TASK: Each entry below should be restated word for word, without any picture it contains.

Records from a dataset
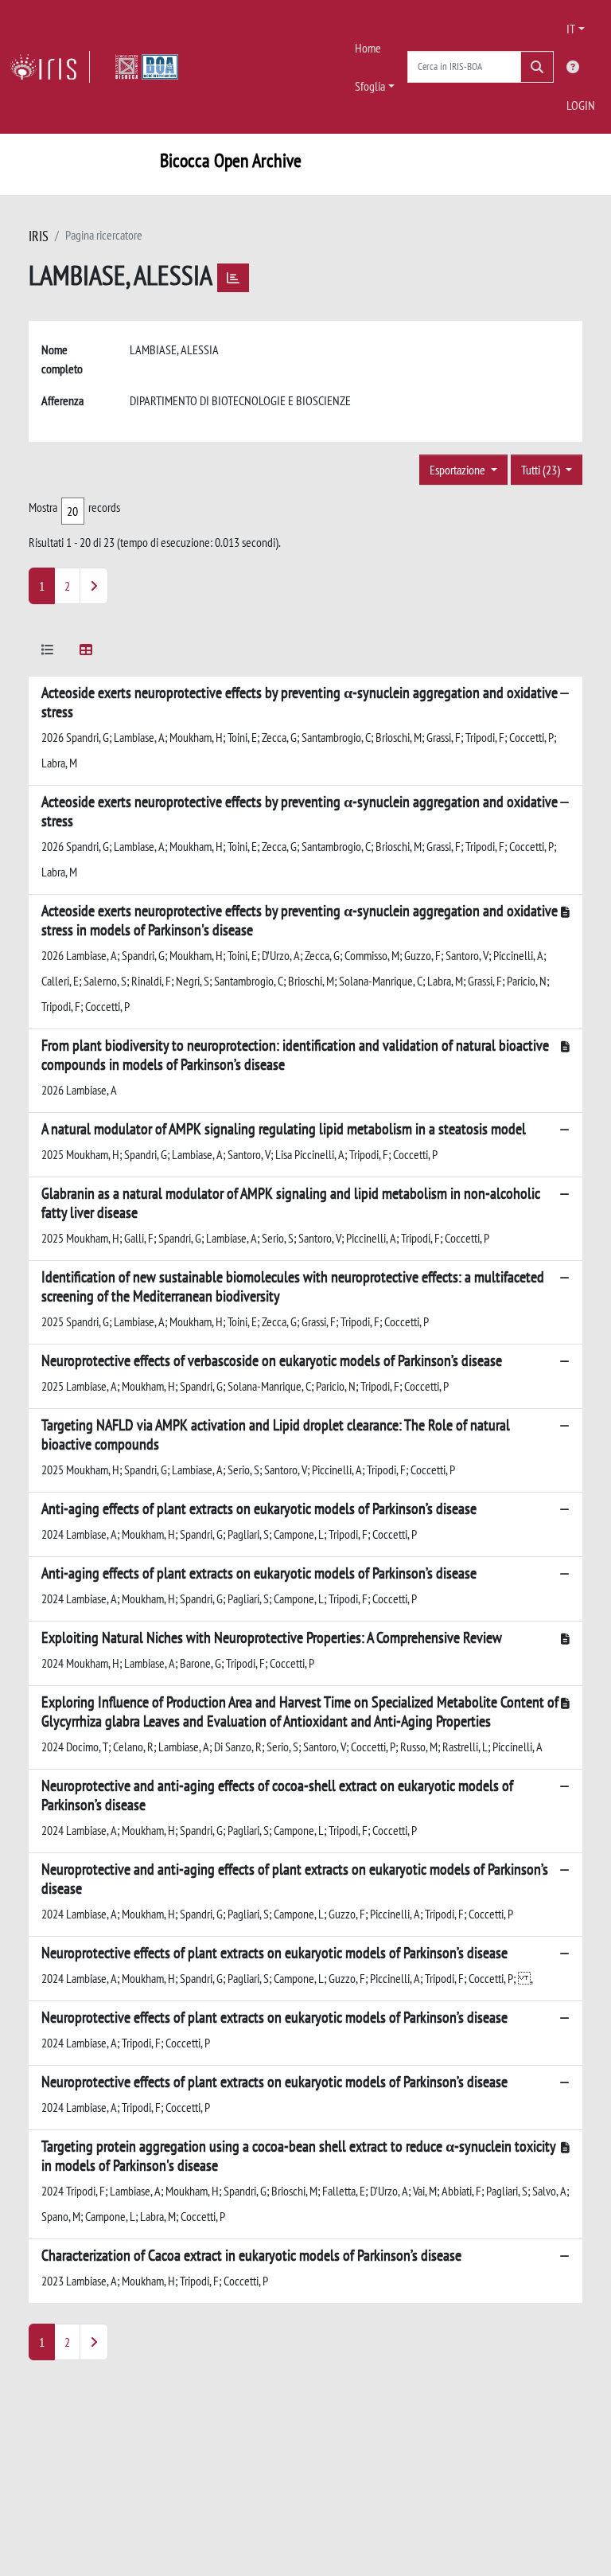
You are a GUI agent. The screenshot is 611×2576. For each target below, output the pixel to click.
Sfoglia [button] (370, 86)
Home (368, 48)
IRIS (39, 236)
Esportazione (459, 470)
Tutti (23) (541, 470)
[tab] (48, 652)
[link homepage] (50, 67)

TASK OUTPUT:
You are a GUI agent. The screenshot is 611×2576. For each target below, output the pixel to click.
Sfoglia [button] (370, 86)
Home (368, 48)
IRIS (39, 236)
Esportazione (459, 470)
Tutti (23) (541, 470)
[tab] (48, 652)
[link homepage] (50, 67)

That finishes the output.